Kadının bıçağı kalbinden çıkarmasıyla odaya polis ve diğer ev halkı girer.
Masum karakterimiz elinde kanlı bıçak ile öylece kalakalır.
Ne kadar kendini savunmaya kalksa da “katil odur” artık!
Başlangıçta, kimseye katil olmadığını ispat edemez. Ama filmin sonunda kim iyi kim kötü hepsi ortaya çıkar mutlaka!
Bizim şark siyasetimiz de tıpkı bu sahnede olduğu gibi bir plato üzerine inşa edilir.
Her şey en ince detayına kadar planlanır ve “mevzileri korumak” üzerine kurulu siyaset anlayışı her daim galip gelir.

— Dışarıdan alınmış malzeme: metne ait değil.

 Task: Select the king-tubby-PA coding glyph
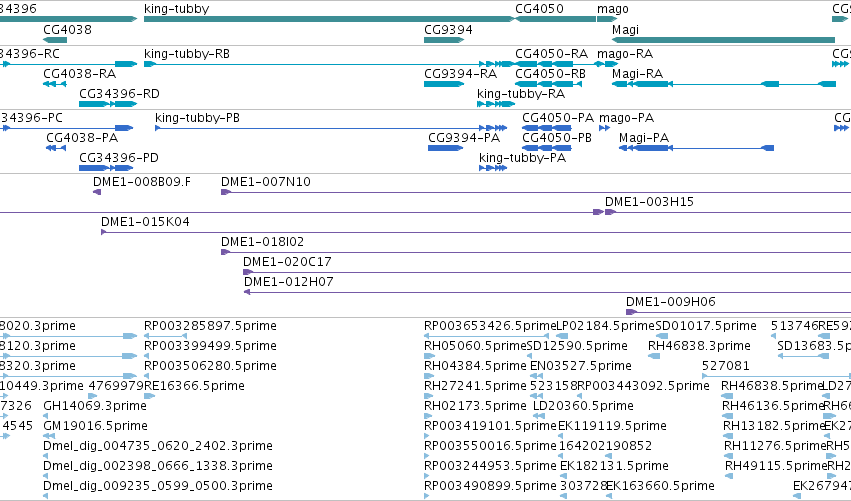[x=493, y=168]
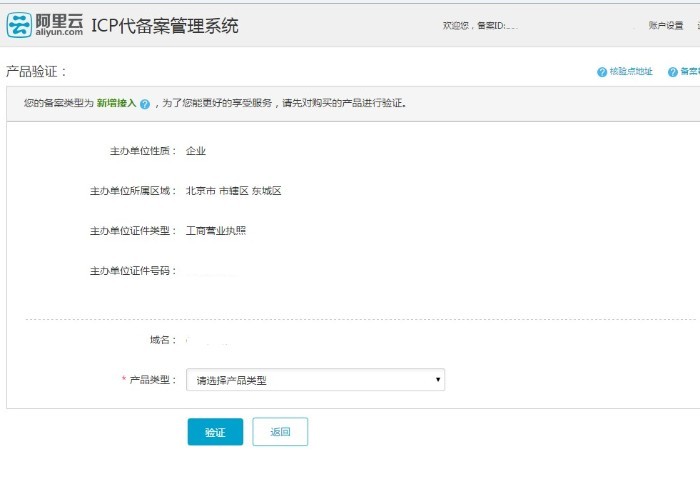700x504 pixels.
Task: Click the ICP代备案管理系统 title
Action: [165, 26]
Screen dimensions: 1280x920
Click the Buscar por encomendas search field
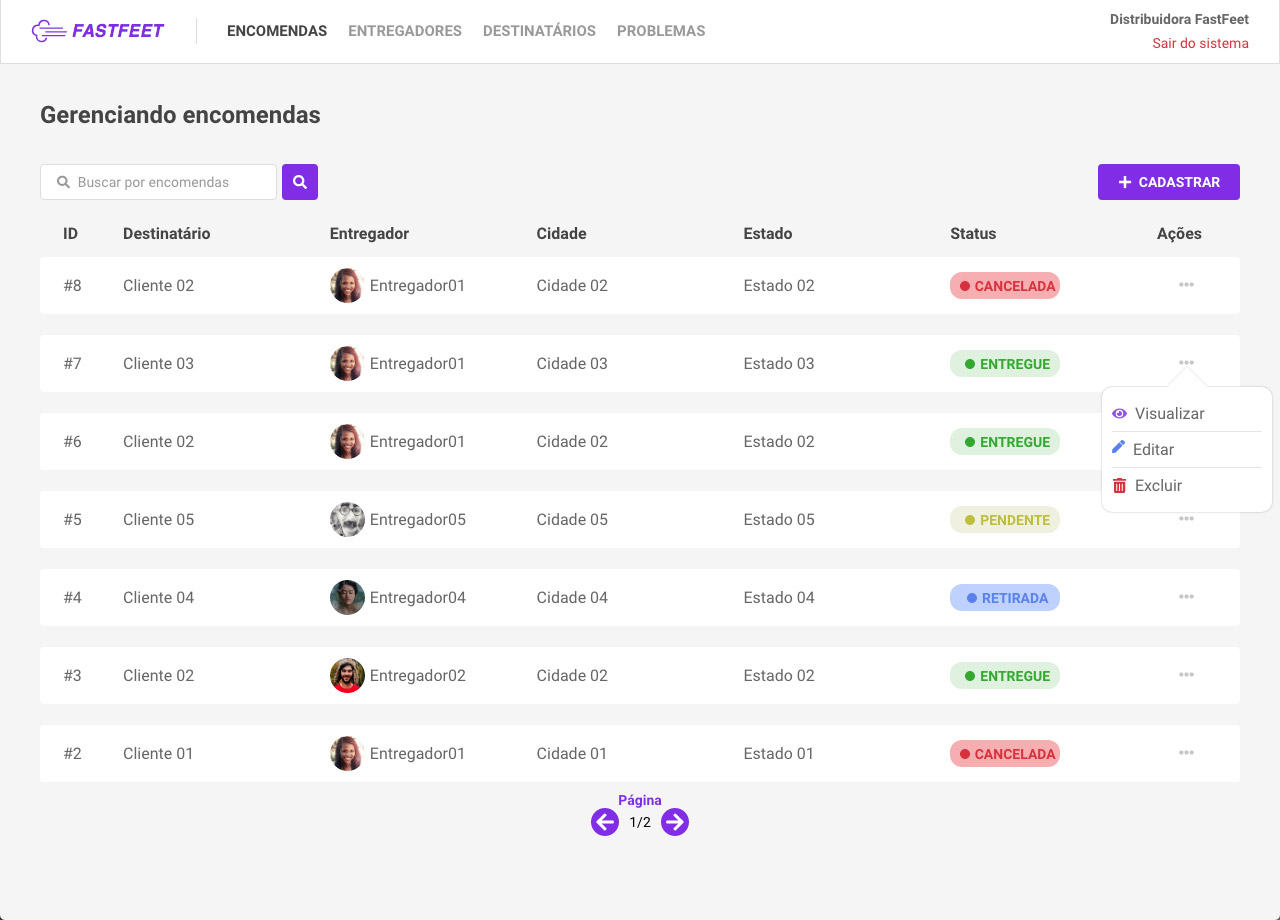click(x=158, y=181)
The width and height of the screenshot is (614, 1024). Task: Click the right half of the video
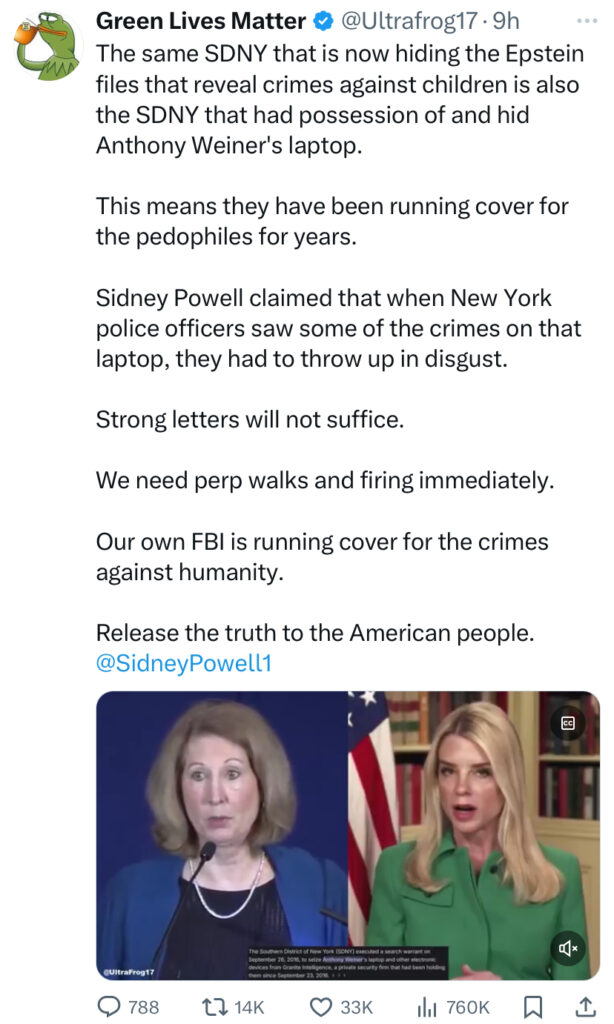click(474, 835)
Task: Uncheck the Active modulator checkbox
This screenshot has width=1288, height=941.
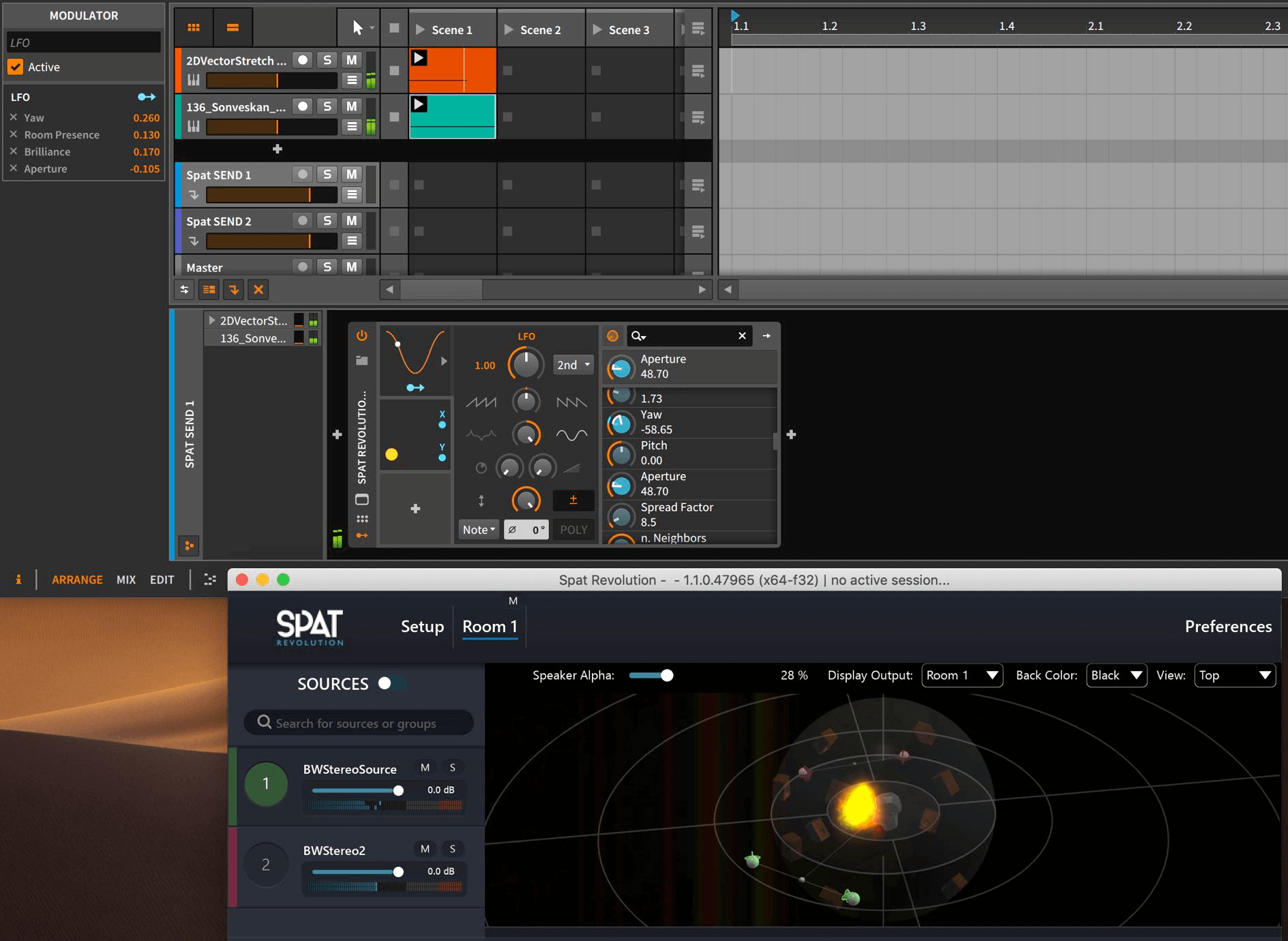Action: point(15,67)
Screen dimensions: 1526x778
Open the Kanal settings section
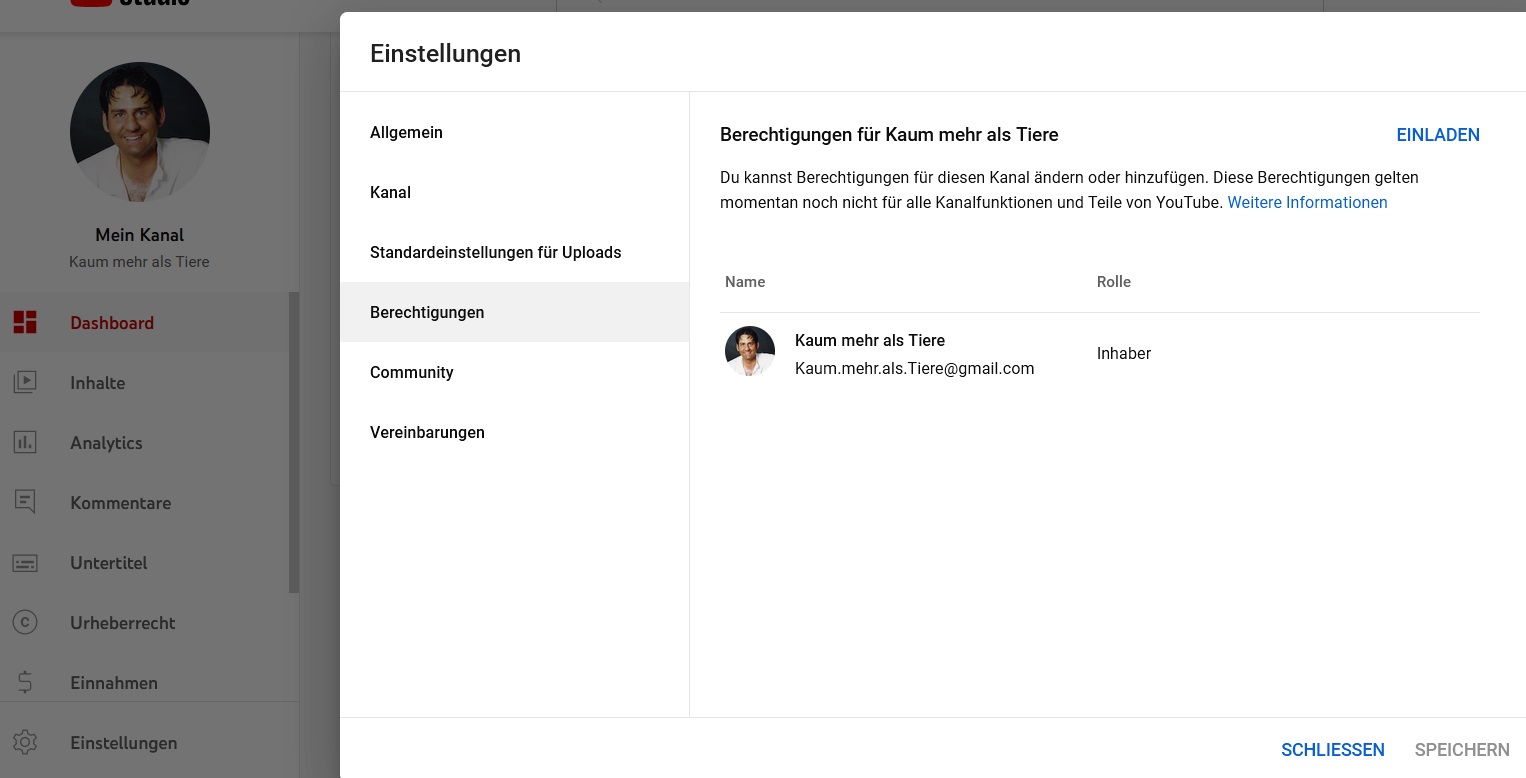pos(390,192)
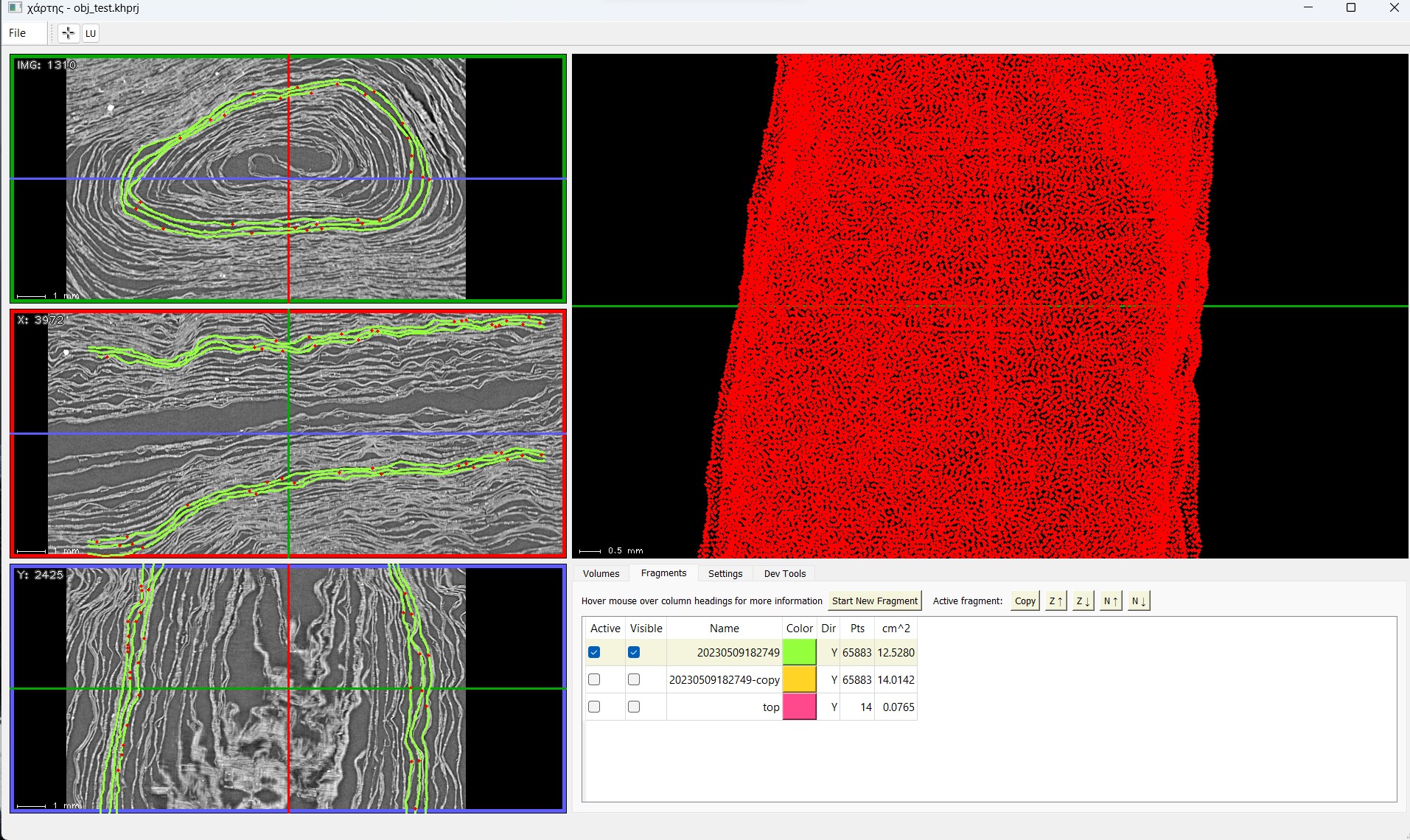Click the crosshair cursor toolbar icon
This screenshot has width=1410, height=840.
[68, 33]
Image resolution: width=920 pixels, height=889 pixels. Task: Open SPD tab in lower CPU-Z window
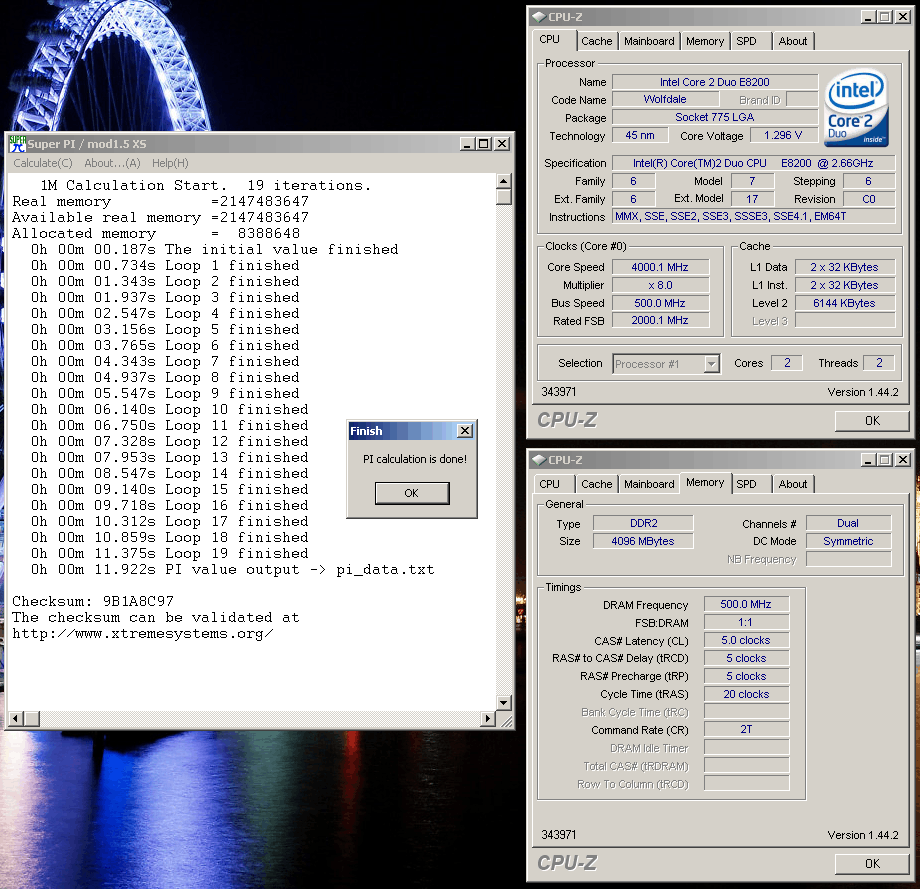pyautogui.click(x=746, y=484)
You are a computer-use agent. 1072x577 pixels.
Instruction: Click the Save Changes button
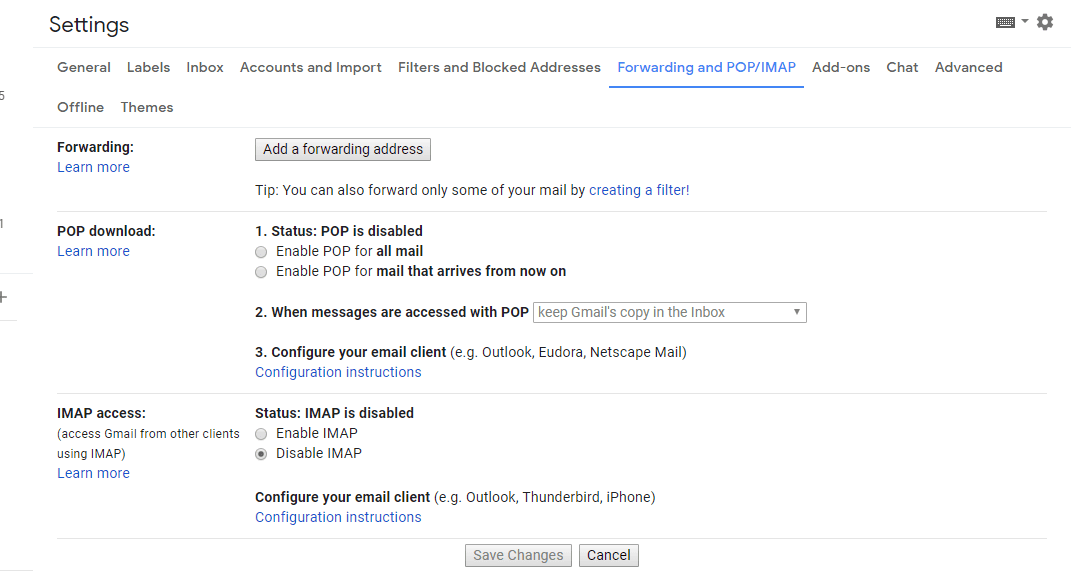[x=518, y=555]
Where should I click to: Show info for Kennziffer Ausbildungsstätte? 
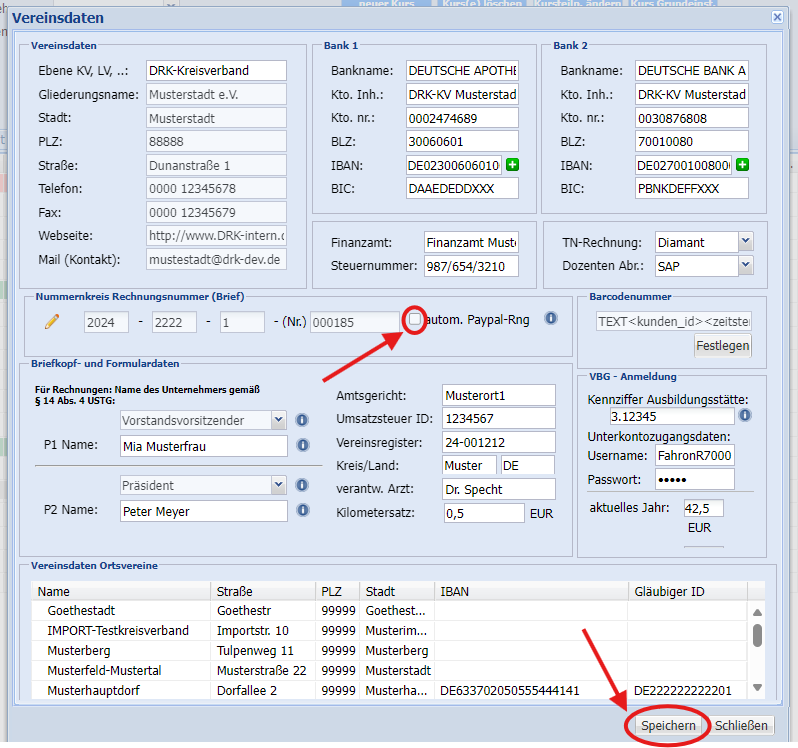[x=745, y=415]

Habil ile Kabil zamanından beri süregelen ve kıyamete kadar da sürecek olan insan oğlunun en büyük mücadelesi tam olarak budur:
İyi ve Kötü’nün mücadelesidir bunun adı!
Benzerleri her gün ve her yerde yaşanmaktadır. Ama en çok da bu topraklarda yaşanır, bu çirkin ve adaletsiz savaş.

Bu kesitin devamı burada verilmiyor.